[Instructions for the task] Without skipping anything, write out each record below exactly.

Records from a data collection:
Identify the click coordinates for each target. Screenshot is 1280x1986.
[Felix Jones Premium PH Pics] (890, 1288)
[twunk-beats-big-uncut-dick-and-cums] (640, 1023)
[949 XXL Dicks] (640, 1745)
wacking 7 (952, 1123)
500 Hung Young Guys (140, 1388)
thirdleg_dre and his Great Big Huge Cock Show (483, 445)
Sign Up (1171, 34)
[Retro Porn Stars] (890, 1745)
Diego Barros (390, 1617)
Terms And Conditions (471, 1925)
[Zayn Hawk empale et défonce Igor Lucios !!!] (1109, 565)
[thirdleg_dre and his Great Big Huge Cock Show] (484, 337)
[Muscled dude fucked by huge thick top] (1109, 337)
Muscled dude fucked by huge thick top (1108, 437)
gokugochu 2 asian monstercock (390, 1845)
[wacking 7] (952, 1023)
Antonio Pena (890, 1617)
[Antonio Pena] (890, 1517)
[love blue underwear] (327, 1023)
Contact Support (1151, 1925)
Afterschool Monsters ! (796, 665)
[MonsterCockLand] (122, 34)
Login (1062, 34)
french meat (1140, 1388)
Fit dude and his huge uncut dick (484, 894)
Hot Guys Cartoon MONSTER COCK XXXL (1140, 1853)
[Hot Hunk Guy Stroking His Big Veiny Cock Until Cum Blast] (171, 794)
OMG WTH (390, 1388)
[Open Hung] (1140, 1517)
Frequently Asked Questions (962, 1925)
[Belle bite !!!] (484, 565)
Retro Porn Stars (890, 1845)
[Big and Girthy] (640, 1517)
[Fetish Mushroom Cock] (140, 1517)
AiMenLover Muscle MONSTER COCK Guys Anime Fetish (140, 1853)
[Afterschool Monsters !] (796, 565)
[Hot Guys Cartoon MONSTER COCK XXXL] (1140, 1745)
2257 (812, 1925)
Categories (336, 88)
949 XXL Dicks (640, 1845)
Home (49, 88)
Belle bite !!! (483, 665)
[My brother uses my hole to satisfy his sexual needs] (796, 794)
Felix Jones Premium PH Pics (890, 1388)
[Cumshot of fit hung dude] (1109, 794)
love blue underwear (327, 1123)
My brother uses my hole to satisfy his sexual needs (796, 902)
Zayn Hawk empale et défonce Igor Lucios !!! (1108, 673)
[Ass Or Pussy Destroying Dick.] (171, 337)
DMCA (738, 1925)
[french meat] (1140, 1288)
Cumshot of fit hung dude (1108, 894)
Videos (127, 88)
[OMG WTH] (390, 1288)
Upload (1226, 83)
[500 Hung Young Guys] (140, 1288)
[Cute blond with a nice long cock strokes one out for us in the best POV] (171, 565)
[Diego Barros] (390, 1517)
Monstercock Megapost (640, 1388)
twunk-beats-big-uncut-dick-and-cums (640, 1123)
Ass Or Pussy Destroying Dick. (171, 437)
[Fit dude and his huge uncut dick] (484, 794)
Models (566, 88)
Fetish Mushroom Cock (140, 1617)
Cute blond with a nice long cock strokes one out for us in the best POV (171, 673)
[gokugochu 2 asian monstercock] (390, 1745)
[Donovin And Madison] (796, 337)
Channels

[Your response]
Identify the click coordinates for each target. Screenshot is 1280x1986.
[Felix Jones Premium PH Pics] (890, 1288)
[twunk-beats-big-uncut-dick-and-cums] (640, 1023)
[949 XXL Dicks] (640, 1745)
wacking 7 (952, 1123)
500 Hung Young Guys (140, 1388)
thirdleg_dre and his Great Big Huge Cock Show (483, 445)
Sign Up (1171, 34)
[Retro Porn Stars] (890, 1745)
Diego Barros (390, 1617)
Terms And Conditions (471, 1925)
[Zayn Hawk empale et défonce Igor Lucios !!!] (1109, 565)
[thirdleg_dre and his Great Big Huge Cock Show] (484, 337)
[Muscled dude fucked by huge thick top] (1109, 337)
Muscled dude fucked by huge thick top (1108, 437)
gokugochu 2 asian monstercock (390, 1845)
[wacking 7] (952, 1023)
Antonio Pena (890, 1617)
[Antonio Pena] (890, 1517)
[love blue underwear] (327, 1023)
Contact Support (1151, 1925)
Afterschool Monsters ! (796, 665)
[MonsterCockLand] (122, 34)
Login (1062, 34)
french meat (1140, 1388)
Fit dude and his huge uncut dick (484, 894)
Hot Guys Cartoon MONSTER COCK XXXL (1140, 1853)
[Hot Hunk Guy Stroking His Big Veiny Cock Until Cum Blast] (171, 794)
OMG WTH (390, 1388)
[Open Hung] (1140, 1517)
Frequently Asked Questions (962, 1925)
[Belle bite !!!] (484, 565)
Retro Porn Stars (890, 1845)
[Big and Girthy] (640, 1517)
[Fetish Mushroom Cock] (140, 1517)
AiMenLover Muscle MONSTER COCK Guys Anime Fetish (140, 1853)
[Afterschool Monsters !] (796, 565)
[Hot Guys Cartoon MONSTER COCK XXXL] (1140, 1745)
2257 (812, 1925)
Categories (336, 88)
949 XXL Dicks (640, 1845)
Home (49, 88)
Belle bite !!! (483, 665)
[My brother uses my hole to satisfy his sexual needs] (796, 794)
Felix Jones Premium PH Pics (890, 1388)
[Cumshot of fit hung dude] (1109, 794)
love blue underwear (327, 1123)
My brother uses my hole to satisfy his sexual needs (796, 902)
Zayn Hawk empale et défonce Igor Lucios !!! (1108, 673)
[Ass Or Pussy Destroying Dick.] (171, 337)
DMCA (738, 1925)
[french meat] (1140, 1288)
Cumshot of fit hung dude (1108, 894)
Videos (127, 88)
[OMG WTH] (390, 1288)
Upload (1226, 83)
[500 Hung Young Guys] (140, 1288)
[Cute blond with a nice long cock strokes one out for us in the best POV] (171, 565)
[Diego Barros] (390, 1517)
Monstercock Megapost (640, 1388)
twunk-beats-big-uncut-dick-and-cums (640, 1123)
Ass Or Pussy Destroying Dick. (171, 437)
[Fit dude and his huge uncut dick] (484, 794)
Models (566, 88)
Fetish Mushroom Cock (140, 1617)
Cute blond with a nice long cock strokes one out for us in the best POV (171, 673)
[gokugochu 2 asian monstercock] (390, 1745)
[Donovin And Madison] (796, 337)
Channels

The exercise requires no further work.